HL Deb 15 July 2004 vol 663 c160WA
Lord Moynihan

asked Her Majesty's Government:

What was the initial budget for the mapping required to implement the Countryside and Rights of Way Act 2000; and what is the latest estimate of the costs of such mapping. [HL3711]

Lord Whitty:

Mapping is one of the Countryside Agency's responsibilities under the Countryside and Rights of Way Act 2000. The agency's estimate at the end of 2000 for its total costs in implementing the new right of access was £28 million over four years. At that stage, the regulations covering public consultation on the draft maps had not been framed, nor had decisions been taken about the regional commencement of the new right of access. In the event, publicity arrangements and the consultation exercise for the draft maps were much more extensive than originally envisaged. The agency received eight times its initial estimate of the number of public comments on the draft maps. This was welcome for the scrutiny it gave the draft maps, but had a major impact on the overall mapping costs.

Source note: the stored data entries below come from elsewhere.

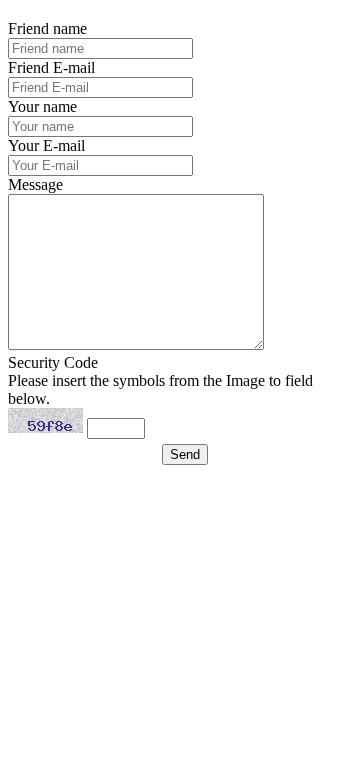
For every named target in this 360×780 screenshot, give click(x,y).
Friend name (47, 28)
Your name (42, 106)
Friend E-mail (51, 67)
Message (35, 184)
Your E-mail (46, 145)
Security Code (53, 362)
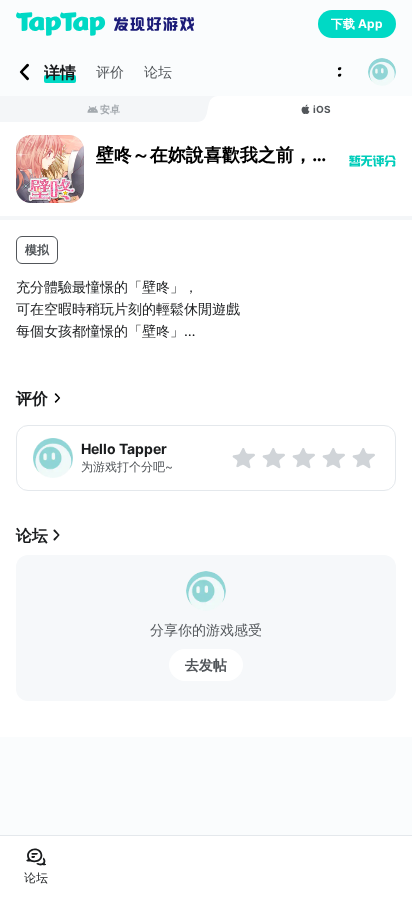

To the end of May 2004 the Countryside Agency has spent £30.19 million consisting of £0.75 million in 1999–2000; £0.92 million in 2000–01; £5.17 million in 2001–02; £8.30 million in 2002–03; £13.25 million in 2003–04; and £1.8 million to date in 2004–05. The agency expects to spend a further £14.9 million in the current financial year, and estimates expenditure of £8.9 million in 2005–06. These costs include the agency's work on mapping, public consultation, the appeals process, restrictions and exclusions administration, communications and public information and salary costs.

Defra has also funded the Planning Inspectorate to deal with appeals against the inclusion of land on provisional maps and restriction appeals: £0.11 million in 2001–02; £0.84 million in 2002–03 and £1.20 million in 2003–04. The Planning Inspectorate expects to spend no more than £2 million in the current financial year.